* [Consigne 1] Dans l'extrait source, résume en une seule phrase le paragraphe qui commence par « Tout ceci n'a pas l'air méchant ».
* [Consigne 2] Poursuis l'extrait source sur les voyageurs qui se vantent de fréquenter des locaux, en reprenant juste après sa dernière phrase.

C’est un truc dont il est fier, qu'il brandit comme la preuve de l’authenticité de ses aventures : ‘’Parce que moi, bon... j'traine essentiellement avec des locaux. Faire le touriste, c’est pas trop mon truc, t’sais.’'
Tout ceci n'a pas l'air méchant, on dirait même que ça part d'un bon sentiment. Et pourtant… Pourtant, ça m’énerve. Pire. Ça me dérange. Et juste après, ça m’exaspère pro-fon-dé-ment.
C'est pas l’idée de la rencontre le problème, hein. C’est la façon d’en parler et de l’envisager.
Alors, pourquoi diable ai-je envie de me boucher les oreilles et chanter très fort dès que j'entends des histoires de ''connexion avec des locaux'' ? J'ai du mal à le comprendre.

* [Données fournies]
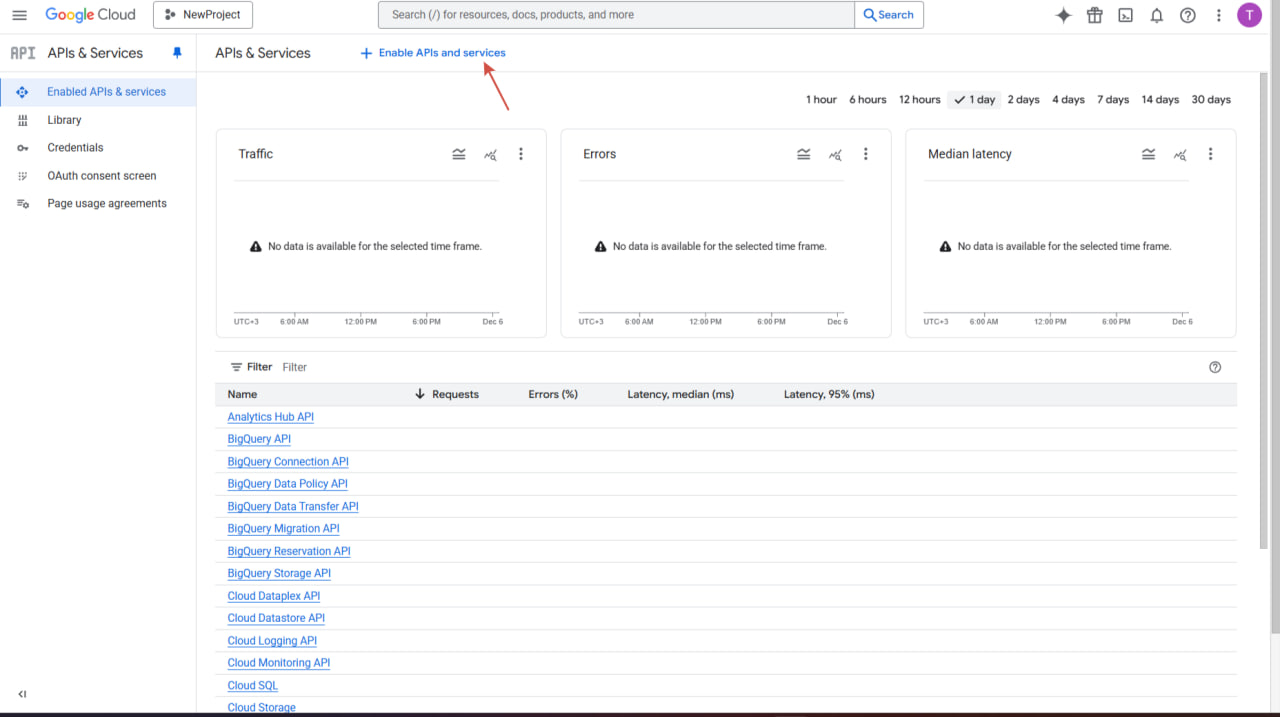Open the notifications bell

* [Réponse écrite 1] Ça semble inoffensif, et même bien intentionné, mais ça énerve, ça dérange, puis ça exaspère profondément.

* [Réponse écrite 2]
J’ai donc décidé de décortiquer cette idée pour enfin mettre le doigt sur ce qui pourrait bien me mettre si mal à l'aise.

Première question : c’est qui « les locaux » ?

Après, à la louche, 3 décennies en France, 1 an dans les Canaries, 2 ans en Amérique du Sud et quelques courtes expériences ailleurs (Allemagne, Danemark, Espagne, Québec, États-Unis, Népal, Danemark,  Islande)*, il me semble que tous les gens du monde ne se voient pas attribuer le sobriquet de  »local » de la même manière. J’entends rarement dire qu’on va connecter avec des locaux en Suisse ou au Canada par exemple.

Exercice pratique : 
Je te laisse remplacer les pointillés des phrases suivantes une fois par ‘’Allemagne’’ et ‘’Berlin’’, puis une fois par « Colombie » et « Carthagène » :
– ‘’J’pars en ……. la semaine pro. Mais, moi j’y vais surtout pour connecter avec les locaux’’. 
 – ‘’Et à  ……. , on s’est fait potes avec des locaux. Vraiment cool les gars, mais qu’est-ce qu’ils picolent!.’’
Il n’y a en pas une qui sonne un peu plus étrange que l’autre ?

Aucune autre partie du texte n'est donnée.